#### [ASSIGNED TASK]
Return the data below exactly, but only from the line containing "1008x1186 pixels. At" through the line containing "You are a computer-use agent. Viewport: 964px", with both of those lines included.

(Dataset entries)

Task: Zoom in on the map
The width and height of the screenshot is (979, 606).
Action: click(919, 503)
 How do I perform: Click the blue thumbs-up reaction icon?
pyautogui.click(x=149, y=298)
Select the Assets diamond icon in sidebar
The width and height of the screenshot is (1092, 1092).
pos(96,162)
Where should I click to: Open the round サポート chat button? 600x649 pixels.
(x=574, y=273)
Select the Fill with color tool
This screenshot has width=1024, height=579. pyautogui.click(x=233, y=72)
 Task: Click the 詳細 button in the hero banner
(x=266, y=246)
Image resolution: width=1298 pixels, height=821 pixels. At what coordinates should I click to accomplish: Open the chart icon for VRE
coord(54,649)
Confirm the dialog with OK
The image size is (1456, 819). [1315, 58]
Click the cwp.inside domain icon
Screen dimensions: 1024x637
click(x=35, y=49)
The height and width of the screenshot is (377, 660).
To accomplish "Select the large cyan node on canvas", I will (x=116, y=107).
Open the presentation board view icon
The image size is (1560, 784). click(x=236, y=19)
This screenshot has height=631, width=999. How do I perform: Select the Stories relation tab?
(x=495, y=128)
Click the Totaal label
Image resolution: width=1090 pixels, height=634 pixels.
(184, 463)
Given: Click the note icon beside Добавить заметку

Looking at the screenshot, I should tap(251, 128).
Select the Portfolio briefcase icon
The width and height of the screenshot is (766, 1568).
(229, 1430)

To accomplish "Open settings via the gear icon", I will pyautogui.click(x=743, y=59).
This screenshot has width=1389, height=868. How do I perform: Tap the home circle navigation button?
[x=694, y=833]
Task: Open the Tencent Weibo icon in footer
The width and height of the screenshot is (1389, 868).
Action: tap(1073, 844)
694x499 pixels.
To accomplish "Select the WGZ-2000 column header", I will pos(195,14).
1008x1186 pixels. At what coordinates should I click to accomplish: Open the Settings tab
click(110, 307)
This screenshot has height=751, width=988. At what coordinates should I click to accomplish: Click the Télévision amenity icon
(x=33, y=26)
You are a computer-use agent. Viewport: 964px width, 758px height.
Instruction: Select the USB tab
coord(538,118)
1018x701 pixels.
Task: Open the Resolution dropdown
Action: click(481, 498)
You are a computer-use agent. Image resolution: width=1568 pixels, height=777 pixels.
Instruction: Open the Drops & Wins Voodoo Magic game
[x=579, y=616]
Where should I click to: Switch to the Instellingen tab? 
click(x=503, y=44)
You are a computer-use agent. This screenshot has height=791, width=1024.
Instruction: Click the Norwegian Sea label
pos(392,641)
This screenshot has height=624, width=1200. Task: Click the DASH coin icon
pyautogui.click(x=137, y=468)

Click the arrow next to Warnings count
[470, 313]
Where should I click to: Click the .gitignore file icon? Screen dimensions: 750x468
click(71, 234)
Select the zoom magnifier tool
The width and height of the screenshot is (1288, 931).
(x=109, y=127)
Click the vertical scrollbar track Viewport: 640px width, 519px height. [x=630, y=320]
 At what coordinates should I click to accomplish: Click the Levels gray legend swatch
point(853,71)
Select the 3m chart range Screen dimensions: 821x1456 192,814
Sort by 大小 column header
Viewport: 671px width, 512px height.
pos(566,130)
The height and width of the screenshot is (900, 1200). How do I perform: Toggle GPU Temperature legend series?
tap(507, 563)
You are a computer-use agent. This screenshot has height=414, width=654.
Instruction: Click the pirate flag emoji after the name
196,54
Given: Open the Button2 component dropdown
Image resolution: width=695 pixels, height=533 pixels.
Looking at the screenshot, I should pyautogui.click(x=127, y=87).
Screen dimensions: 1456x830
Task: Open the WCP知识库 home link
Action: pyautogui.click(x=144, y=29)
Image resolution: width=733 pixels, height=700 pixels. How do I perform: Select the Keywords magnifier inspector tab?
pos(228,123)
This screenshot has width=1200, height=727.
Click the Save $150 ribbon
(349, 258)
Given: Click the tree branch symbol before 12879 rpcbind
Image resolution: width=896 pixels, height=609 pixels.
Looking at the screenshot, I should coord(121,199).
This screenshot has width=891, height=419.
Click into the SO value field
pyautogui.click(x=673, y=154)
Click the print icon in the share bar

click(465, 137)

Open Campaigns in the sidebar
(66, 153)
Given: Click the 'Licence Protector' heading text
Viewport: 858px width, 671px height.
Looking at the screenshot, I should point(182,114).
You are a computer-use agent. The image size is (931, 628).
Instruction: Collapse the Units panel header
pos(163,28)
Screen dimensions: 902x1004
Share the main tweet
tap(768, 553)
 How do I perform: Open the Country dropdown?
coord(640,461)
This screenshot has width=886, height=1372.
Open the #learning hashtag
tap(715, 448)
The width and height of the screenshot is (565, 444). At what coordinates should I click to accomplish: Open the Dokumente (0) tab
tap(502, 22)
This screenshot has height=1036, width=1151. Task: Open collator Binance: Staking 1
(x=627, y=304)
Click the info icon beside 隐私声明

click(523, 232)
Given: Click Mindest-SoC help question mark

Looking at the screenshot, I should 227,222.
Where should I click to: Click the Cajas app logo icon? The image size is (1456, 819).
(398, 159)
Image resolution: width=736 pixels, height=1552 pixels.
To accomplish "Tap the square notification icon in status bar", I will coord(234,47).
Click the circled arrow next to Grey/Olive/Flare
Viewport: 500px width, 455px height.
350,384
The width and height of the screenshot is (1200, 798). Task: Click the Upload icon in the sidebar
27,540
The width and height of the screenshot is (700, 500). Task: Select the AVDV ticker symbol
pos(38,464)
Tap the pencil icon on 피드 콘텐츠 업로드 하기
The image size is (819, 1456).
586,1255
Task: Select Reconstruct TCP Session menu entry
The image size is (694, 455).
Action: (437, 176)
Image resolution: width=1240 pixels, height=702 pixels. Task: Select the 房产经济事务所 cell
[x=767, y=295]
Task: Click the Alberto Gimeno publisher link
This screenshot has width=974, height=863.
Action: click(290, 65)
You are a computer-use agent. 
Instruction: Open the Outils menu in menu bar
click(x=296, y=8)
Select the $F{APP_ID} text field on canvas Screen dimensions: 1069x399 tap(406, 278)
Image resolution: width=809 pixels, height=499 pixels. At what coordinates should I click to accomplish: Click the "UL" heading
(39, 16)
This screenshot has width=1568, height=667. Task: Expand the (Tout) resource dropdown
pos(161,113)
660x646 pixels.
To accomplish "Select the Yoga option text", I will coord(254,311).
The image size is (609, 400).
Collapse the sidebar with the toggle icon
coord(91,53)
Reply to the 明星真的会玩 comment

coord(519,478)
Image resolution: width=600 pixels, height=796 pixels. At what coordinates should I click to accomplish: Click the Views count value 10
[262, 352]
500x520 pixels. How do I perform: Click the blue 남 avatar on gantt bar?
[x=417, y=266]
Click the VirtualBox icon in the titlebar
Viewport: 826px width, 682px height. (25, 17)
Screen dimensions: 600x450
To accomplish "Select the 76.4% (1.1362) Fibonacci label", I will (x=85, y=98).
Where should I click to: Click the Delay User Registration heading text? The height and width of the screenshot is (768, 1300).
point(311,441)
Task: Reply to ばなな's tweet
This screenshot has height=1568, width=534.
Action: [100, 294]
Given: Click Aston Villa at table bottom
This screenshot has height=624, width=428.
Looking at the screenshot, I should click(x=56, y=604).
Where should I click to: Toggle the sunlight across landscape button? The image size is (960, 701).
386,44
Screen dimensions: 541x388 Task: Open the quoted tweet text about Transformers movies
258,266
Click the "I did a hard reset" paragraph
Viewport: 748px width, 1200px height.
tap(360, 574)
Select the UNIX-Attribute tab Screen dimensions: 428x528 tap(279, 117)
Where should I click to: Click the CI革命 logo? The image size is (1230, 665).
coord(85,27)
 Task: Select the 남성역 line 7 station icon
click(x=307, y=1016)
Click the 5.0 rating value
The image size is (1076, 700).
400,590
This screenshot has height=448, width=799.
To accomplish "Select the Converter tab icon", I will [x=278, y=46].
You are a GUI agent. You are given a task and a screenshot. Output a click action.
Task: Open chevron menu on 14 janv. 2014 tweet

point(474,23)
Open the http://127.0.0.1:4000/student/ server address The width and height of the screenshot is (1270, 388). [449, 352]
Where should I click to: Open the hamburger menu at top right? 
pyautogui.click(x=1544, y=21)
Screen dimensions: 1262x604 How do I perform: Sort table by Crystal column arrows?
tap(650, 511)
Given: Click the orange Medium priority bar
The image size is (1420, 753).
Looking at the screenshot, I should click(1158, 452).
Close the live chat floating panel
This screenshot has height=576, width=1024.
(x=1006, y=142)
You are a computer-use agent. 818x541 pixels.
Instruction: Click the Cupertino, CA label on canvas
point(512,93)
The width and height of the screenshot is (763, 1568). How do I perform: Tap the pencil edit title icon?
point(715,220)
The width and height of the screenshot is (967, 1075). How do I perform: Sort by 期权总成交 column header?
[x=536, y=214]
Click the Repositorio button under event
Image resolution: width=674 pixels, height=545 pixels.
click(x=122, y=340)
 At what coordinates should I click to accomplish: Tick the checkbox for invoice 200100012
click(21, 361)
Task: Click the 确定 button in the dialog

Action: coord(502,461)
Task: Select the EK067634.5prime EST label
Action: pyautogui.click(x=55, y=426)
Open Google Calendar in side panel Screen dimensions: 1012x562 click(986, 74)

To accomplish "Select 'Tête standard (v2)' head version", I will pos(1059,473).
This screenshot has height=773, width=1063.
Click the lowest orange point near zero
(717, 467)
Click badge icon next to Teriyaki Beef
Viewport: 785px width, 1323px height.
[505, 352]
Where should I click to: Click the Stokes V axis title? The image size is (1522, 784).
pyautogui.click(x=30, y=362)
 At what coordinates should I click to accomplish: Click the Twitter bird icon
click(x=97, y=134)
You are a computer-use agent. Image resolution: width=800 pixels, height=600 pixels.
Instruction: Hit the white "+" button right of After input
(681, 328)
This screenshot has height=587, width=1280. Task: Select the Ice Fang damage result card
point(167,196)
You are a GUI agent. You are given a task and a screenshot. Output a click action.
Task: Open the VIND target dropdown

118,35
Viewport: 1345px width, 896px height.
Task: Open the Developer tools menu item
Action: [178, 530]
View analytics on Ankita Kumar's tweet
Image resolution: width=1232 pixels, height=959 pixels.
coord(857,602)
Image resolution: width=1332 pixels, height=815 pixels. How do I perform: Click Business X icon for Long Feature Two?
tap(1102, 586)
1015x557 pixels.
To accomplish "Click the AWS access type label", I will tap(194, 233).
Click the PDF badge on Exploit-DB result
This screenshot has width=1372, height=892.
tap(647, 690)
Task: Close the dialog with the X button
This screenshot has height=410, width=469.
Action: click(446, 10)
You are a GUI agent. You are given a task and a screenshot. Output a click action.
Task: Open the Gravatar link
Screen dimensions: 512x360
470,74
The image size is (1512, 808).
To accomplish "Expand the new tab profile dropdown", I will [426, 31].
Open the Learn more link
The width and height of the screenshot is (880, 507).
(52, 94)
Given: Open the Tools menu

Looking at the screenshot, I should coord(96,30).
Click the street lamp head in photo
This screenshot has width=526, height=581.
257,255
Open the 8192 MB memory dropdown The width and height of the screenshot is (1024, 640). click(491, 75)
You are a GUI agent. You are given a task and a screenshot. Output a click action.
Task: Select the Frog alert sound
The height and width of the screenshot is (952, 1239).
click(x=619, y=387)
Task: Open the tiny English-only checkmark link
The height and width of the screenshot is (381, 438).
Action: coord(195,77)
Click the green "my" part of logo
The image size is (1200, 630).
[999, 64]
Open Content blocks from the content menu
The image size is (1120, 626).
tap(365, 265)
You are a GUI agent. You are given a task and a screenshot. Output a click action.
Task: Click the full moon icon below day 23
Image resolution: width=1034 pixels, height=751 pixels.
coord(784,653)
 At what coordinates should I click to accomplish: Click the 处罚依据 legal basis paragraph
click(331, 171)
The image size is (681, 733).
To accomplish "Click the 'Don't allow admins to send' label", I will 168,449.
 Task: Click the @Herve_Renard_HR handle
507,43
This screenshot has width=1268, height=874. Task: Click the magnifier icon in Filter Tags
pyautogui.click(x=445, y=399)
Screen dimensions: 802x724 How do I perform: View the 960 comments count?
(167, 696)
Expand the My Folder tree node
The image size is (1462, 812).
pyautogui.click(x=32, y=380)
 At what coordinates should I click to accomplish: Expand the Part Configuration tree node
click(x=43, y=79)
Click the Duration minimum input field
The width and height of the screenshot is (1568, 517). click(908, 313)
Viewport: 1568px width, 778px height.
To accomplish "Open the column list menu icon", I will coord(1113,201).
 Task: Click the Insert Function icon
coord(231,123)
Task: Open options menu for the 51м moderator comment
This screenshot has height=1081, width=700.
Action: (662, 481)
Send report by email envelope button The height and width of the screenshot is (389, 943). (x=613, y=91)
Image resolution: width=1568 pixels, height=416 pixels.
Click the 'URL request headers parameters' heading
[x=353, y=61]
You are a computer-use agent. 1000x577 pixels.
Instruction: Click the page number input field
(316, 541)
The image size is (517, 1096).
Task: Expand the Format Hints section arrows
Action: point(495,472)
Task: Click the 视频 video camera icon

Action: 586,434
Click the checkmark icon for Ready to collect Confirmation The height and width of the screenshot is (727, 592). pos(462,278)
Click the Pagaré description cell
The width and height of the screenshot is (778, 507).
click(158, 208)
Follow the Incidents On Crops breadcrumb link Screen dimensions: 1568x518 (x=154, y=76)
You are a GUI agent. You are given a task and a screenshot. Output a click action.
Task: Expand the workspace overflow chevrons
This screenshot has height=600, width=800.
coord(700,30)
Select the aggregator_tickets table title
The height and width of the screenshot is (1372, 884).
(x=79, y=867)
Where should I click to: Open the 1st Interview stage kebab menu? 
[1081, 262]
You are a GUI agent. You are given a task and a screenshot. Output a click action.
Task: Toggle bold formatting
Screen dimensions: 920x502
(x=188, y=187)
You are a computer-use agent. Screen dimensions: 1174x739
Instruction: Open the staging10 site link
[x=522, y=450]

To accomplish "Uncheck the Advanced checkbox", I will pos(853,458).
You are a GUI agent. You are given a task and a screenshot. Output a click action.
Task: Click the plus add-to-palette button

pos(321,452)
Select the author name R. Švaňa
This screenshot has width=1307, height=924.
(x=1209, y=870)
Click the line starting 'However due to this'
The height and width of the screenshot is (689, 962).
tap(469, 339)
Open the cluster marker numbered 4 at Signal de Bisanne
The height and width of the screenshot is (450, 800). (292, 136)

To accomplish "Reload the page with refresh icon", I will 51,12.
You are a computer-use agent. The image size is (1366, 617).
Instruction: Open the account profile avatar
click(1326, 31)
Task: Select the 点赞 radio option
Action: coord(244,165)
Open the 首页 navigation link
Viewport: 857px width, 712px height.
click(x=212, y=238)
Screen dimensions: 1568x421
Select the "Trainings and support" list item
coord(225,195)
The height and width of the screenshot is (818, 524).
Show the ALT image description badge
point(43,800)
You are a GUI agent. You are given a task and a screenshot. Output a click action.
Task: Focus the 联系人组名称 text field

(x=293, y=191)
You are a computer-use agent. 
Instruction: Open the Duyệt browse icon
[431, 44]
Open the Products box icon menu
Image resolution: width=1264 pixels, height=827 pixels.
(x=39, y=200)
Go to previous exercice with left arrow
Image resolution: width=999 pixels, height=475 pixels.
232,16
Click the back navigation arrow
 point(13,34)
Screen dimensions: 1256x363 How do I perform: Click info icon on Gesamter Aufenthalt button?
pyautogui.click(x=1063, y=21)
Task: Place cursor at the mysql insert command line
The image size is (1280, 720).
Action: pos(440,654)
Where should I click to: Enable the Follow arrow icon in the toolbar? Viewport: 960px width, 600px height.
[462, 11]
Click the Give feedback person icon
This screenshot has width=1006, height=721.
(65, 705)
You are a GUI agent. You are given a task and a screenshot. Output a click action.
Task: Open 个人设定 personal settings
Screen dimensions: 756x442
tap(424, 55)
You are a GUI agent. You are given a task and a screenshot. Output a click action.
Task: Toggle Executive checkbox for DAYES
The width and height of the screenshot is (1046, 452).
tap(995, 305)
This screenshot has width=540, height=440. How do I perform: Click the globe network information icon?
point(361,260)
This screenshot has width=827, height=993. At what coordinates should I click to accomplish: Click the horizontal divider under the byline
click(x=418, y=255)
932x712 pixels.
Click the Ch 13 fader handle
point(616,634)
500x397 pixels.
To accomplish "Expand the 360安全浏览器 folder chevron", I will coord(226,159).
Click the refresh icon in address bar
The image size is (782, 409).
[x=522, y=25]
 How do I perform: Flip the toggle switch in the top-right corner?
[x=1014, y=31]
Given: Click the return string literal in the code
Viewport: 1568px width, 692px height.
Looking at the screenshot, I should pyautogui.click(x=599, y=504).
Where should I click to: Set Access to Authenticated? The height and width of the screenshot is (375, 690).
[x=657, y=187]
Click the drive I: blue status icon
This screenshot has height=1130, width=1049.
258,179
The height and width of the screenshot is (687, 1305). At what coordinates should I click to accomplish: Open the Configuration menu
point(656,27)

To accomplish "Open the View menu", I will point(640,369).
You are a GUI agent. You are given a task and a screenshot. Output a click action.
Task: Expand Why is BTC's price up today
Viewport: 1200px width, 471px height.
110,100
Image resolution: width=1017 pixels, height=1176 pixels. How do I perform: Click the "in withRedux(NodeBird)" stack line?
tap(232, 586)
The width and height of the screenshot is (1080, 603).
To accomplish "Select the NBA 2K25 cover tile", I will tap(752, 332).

#### [EXPECTED OUTPUT]
1008x1186 pixels. At what coordinates should I click to accomplish: Open the Settings tab
click(110, 307)
This screenshot has height=751, width=988. At what coordinates should I click to accomplish: Click the Télévision amenity icon
(x=33, y=26)
You are a computer-use agent. Viewport: 964px width, 758px height.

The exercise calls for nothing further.